Bilayer composite solid-state electrolytes (CSSEs) are regarded as promising candidates to meet the requirements of high-voltage lithium metal batteries due to their exceptional compatibility with both opposite electrodes. However, such a configuration usually leads to additional interfacial impedance between CSSEs and discontinuous Li + migration process, resulting in deteriorated electrochemical performances. Herein, a Janus electrolyte with mortise and tenon joints (JCSSE) is proposed for enhancing interfacial compatibility. It is composed of poly (vinylidene fluoride-co-hexafluoropropylene) (P(VDF-HFP))/ Li 6.4 La 3 Zr 1.4 Ta 0.6 O 12 layer toward cathode and poly(diallyldimethylammonium) bis(trifluoromethanesulfonyl)imide (PDADMATFSI) /UiO-66-SO 3 Li layer to Li-metal anode. Such a configuration enables not only intimate contact between the two electrolyte layers, but regulated Li + coordination environment which would improve Li + transference number.
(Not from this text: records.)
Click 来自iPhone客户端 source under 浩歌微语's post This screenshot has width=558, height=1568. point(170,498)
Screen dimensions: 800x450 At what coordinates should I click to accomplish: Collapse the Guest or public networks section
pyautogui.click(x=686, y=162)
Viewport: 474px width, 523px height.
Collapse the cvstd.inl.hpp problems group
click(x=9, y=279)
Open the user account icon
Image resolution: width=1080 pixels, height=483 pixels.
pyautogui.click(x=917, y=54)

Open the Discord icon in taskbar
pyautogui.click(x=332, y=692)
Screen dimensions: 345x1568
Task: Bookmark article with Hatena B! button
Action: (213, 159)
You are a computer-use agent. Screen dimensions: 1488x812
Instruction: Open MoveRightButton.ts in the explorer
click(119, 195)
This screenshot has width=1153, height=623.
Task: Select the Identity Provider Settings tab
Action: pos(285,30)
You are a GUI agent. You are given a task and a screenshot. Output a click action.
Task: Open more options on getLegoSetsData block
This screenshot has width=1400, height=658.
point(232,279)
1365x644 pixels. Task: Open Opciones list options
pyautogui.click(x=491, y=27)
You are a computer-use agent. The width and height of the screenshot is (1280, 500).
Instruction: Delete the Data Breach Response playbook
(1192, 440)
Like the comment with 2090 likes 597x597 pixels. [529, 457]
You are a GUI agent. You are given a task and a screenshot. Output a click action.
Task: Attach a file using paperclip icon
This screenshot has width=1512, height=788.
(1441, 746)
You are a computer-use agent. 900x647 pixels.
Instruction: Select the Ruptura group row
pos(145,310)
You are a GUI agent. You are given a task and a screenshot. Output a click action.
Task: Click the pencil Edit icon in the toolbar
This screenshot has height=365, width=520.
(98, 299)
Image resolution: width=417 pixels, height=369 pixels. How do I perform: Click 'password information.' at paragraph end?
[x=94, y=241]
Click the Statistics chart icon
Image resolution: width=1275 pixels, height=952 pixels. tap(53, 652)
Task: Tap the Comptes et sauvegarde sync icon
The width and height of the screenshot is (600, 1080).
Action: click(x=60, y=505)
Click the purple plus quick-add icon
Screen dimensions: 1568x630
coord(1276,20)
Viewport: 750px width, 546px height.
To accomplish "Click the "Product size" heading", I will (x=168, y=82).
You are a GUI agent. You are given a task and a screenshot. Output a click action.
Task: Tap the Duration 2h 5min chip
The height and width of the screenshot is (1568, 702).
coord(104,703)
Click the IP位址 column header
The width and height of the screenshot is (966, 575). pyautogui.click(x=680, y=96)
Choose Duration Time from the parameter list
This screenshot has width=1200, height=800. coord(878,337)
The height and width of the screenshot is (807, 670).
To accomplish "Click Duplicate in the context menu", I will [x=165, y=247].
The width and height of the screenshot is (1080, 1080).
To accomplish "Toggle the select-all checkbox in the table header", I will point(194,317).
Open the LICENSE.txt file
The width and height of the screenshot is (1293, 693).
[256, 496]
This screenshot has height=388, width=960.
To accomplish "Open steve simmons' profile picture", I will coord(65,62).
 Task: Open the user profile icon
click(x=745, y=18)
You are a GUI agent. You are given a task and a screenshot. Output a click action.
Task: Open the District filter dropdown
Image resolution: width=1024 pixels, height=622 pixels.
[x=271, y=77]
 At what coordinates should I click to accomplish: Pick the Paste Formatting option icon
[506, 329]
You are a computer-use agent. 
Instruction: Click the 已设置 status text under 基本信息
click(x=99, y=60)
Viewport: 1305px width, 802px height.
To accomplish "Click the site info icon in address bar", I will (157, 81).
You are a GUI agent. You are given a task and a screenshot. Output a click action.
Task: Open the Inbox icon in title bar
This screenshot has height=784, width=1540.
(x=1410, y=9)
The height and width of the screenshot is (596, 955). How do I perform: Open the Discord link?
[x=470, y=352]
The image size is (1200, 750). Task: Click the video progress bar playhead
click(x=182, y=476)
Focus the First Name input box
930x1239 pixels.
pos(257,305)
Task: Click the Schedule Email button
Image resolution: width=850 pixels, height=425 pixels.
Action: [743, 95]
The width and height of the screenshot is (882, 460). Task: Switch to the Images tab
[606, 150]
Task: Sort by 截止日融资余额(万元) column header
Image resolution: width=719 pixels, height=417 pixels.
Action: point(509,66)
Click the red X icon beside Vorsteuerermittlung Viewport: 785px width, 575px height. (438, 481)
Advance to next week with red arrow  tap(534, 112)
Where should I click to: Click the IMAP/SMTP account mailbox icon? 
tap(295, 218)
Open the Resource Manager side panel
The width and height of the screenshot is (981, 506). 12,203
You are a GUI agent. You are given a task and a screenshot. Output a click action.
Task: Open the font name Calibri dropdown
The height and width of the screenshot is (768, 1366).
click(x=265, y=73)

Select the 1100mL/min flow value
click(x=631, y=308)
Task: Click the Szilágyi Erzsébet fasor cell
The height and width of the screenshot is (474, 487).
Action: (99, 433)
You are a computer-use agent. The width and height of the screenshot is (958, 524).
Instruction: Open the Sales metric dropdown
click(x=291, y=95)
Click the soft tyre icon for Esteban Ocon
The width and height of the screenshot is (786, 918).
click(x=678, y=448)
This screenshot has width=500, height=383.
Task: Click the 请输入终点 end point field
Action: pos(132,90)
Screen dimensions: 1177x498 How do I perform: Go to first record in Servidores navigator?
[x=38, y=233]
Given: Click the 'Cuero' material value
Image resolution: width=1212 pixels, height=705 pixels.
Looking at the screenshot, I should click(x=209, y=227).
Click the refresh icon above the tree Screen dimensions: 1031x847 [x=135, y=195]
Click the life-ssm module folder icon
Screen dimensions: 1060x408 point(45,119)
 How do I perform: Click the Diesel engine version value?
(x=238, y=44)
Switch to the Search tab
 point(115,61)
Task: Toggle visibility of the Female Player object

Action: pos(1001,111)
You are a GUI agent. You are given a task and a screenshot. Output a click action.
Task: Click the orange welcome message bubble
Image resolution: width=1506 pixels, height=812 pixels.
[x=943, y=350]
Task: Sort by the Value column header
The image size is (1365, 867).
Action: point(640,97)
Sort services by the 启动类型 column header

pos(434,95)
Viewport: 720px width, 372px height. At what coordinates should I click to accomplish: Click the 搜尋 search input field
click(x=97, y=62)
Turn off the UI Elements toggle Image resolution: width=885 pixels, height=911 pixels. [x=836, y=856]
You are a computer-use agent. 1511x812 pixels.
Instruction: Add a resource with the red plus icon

Both simulation and experimental characterization suggest that the defluorinated-P(VDF-HFP) with low highest occupied molecular orbital (HOMO) and PDADMATFSI with strong adsorption energy toward lithium metal can favor the formation of stable electrode/electrolyte interface. Optimized JCSSE exhibits a high Li + conductivity of 0.21 mS cm -1 at 25 °C and a wide electrochemical window of 5.0 V. As a result, Li//JCSSE//LiNi 0.8 Mn 0.1 Co 0.1 O 2 battery could deliver remarkable  cycling performances at 4.3 V for 100 cycles. In addition, JCSSE enables superior cyclability from 25 to 100 °C. High-voltage pouch cells employing JCSSE exhibit unexpected endurance under harsh conditions. This novel Janus electrolyte with tenon and mortise structure will accelerate the commercialization of alkali metal batteries.